= Short task =
Starting at the line that contains "This screenshot has" and continuing to the end of the material, revise the lines by replacing "PHOTOS" with "VIDEOS" and leaving everything else unchanged. Leave the pictures out of your answer.

(Target position records)
— begin —

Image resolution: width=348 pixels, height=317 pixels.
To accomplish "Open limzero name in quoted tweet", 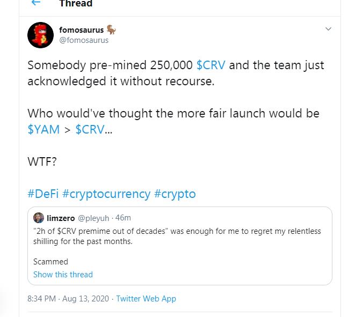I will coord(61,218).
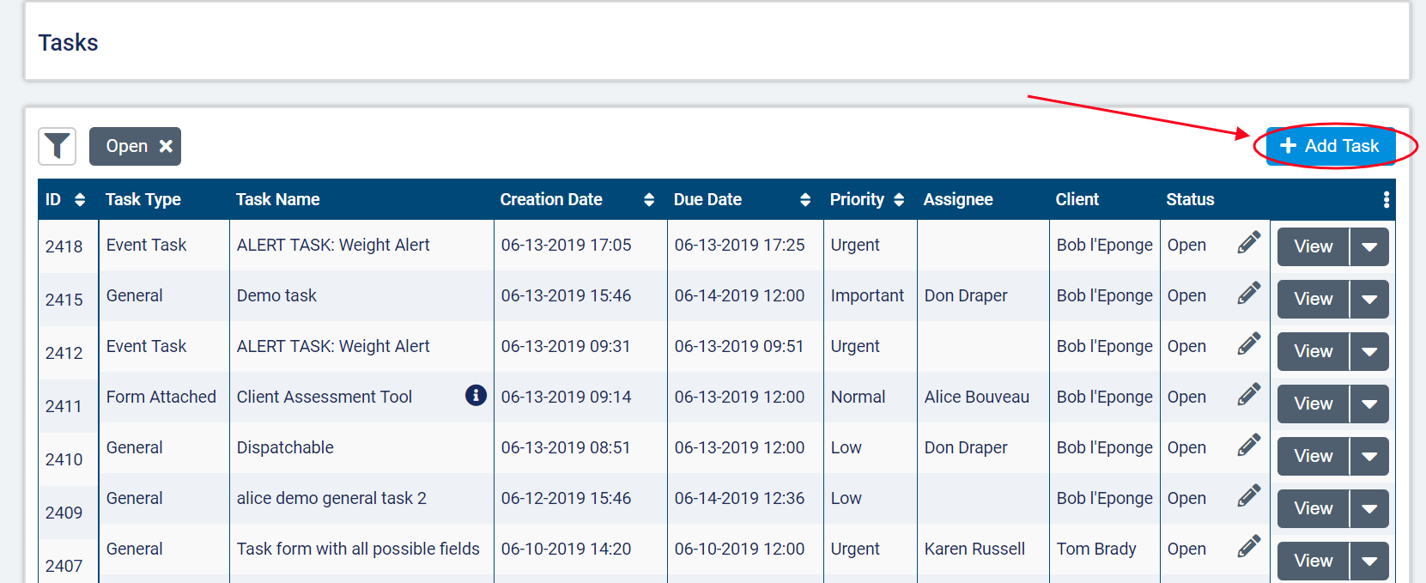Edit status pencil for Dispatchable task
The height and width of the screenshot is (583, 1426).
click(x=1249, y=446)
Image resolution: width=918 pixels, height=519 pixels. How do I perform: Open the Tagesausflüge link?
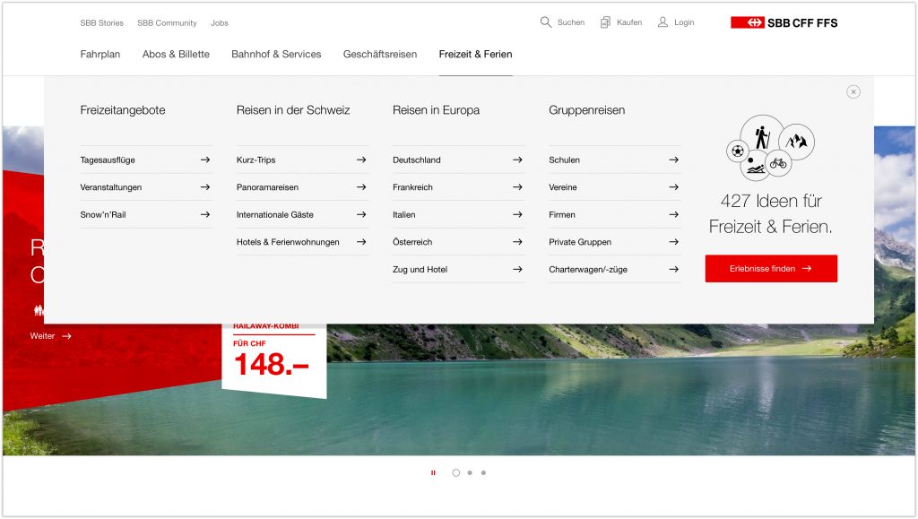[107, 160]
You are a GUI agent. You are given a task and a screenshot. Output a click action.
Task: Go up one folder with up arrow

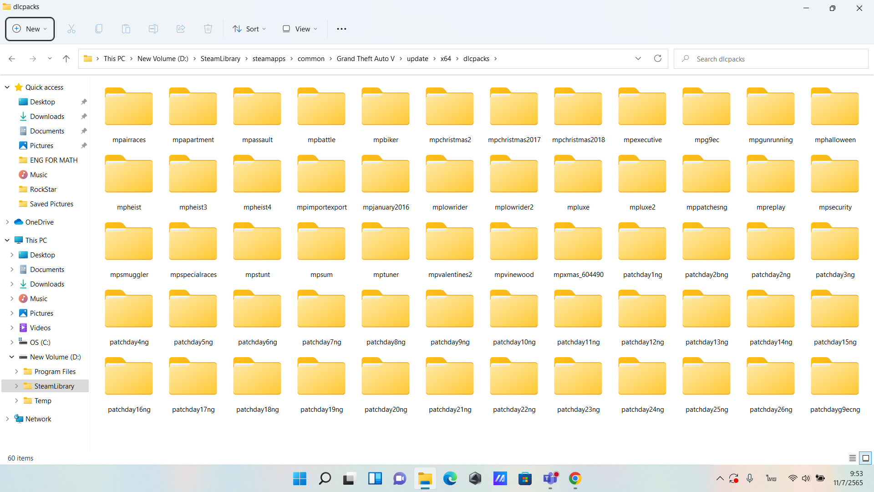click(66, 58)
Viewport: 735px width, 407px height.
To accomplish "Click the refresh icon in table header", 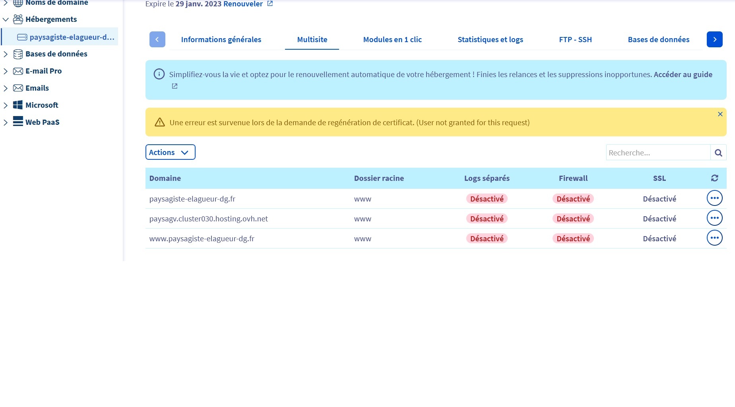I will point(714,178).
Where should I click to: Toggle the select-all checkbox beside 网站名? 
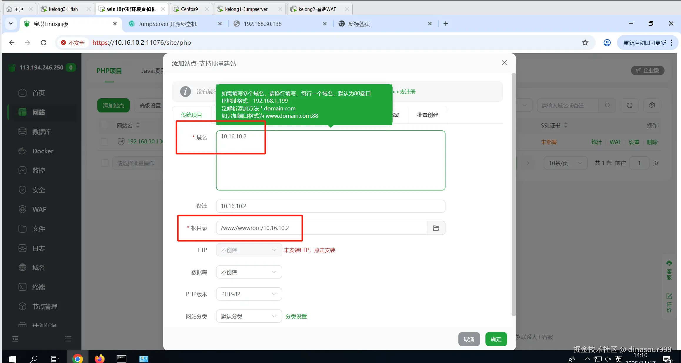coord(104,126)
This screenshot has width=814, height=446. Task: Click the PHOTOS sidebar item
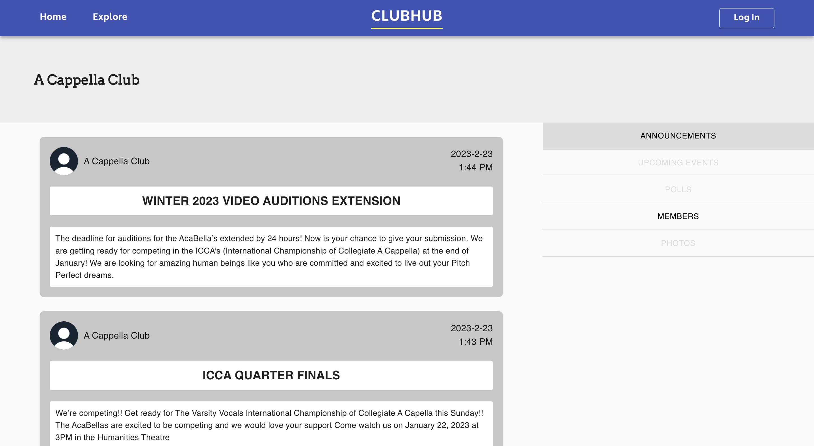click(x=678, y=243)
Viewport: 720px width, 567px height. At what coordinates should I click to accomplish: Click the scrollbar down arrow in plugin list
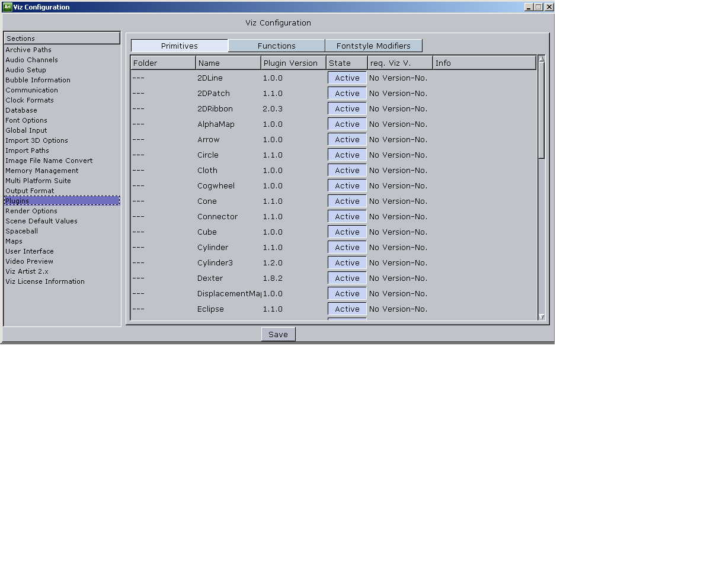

— end —

= Written reply =
This screenshot has width=814, height=446. Task: Click the VIDEOS sidebar item
click(x=678, y=243)
Viewport: 720px width, 567px height. At what coordinates should I click to accomplish: Click the scrollbar down arrow in plugin list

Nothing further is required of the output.